Few people have a detailed grasp of how housing finance works in the UK, across the private market and social housing. My friend David Garnett, who has died aged 77, was not only one of these but had the skill to make a complex subject accessible to students.
He was born in Edinburgh, but brought up in Denham, Buckinghamshire. His father, Cecil Garnett, was deputy treasurer for the London Borough of Harrow and his mother, Ivy (nee Glyde), a secretary at the local boys’ home.
David was a late starter. He failed his 11-plus, but went to grammar school in High Wycombe aged 13. He then spectacularly failed his O-levels, having spent his time setting up the school magazine, Scandal. After a building-trade apprenticeship and studying for A-levels at evening classes, he went to Dudley College of Education, where he trained as a teacher and did part one of his BSc in economics (which he finished off at Regent Street Polytechnic, now the University of Westminster), and met his future wife, Julia Hedgeland. They married in 1966.
His first teaching job on leaving college was at Braintree College of Further Education. He moved to Bristol Polytechnic (now the University of the West of England) in 1971 and was soon involved in developing a degree in housing, which at the time was one of only two in England. A joint postgraduate degree in housing was also developed with Bristol University, where David did his PhD.
Colleagues and ex-students describe David as a dedicated and inspirational teacher. He supported the courses in many ways beyond his teaching – for example by inviting students to play snooker and exchange ideas at his home in Bristol. Later they would go to his cottage overlooking the Wye Valley – he liked to say it had the lavatory with the best view in Gloucestershire. Viewing himself primarily as a teacher, David wrote textbooks. The first, Housing Finance, written with Barbara Reid in 1990, became a standard text. By 2005 when the third edition emerged, it had sold thousands of copies. Later he wrote the A-Z of Housing (published in 2005). He also indulged his lifelong passion for words by writing doggerel and rhyming verse.

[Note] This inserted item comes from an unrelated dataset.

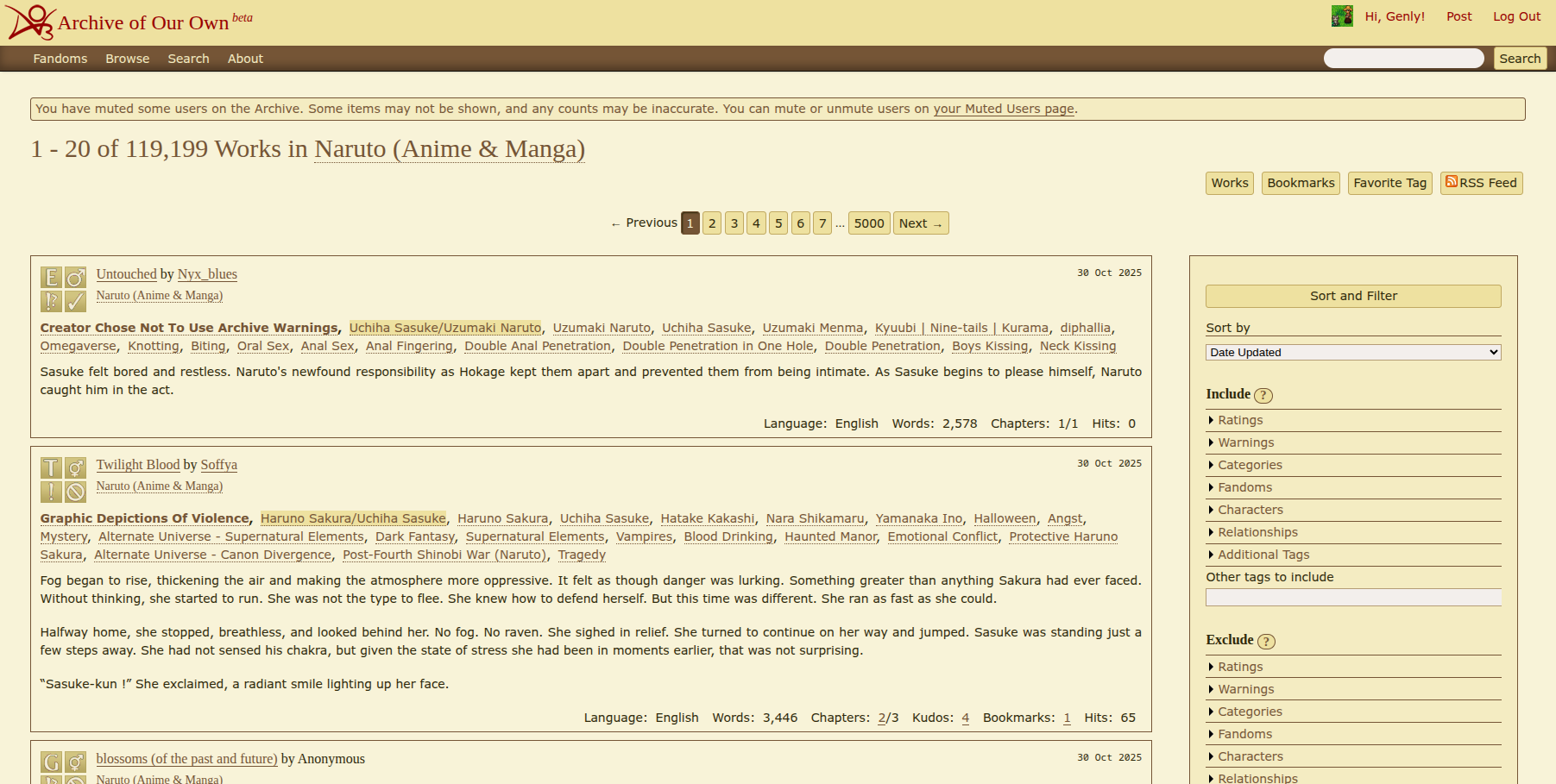The image size is (1556, 784).
Task: Expand the Include Ratings filter
Action: coord(1239,420)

Outside teaching, David was dedicated to housing and charitable work. He was a founding board member, and for several years chair, of the Two Rivers housing association, set up to take over Forest of Dean’s council housing in 2003. Among other innovations he set up a mentoring group for apprentices, sharing his own experience with them. Involvement in running a housing association sparked an interest in rational thinking and coherent decision-making, which culminated in him writing his last book, Language, Lies & Irrational Thinking, A Defence of Reason in an Unreasoning World, which was published in March this year by his own company, Leaping Frog.
David’s energy, infectious humour, self-deprecation and kindness made him a stimulating companion and he was a loyal friend to many.
He is survived by Julia, who continues to run the charity, the Garnett Foundation, which David and she set up to enhance literacy and improve living conditions for those in need at home and abroad.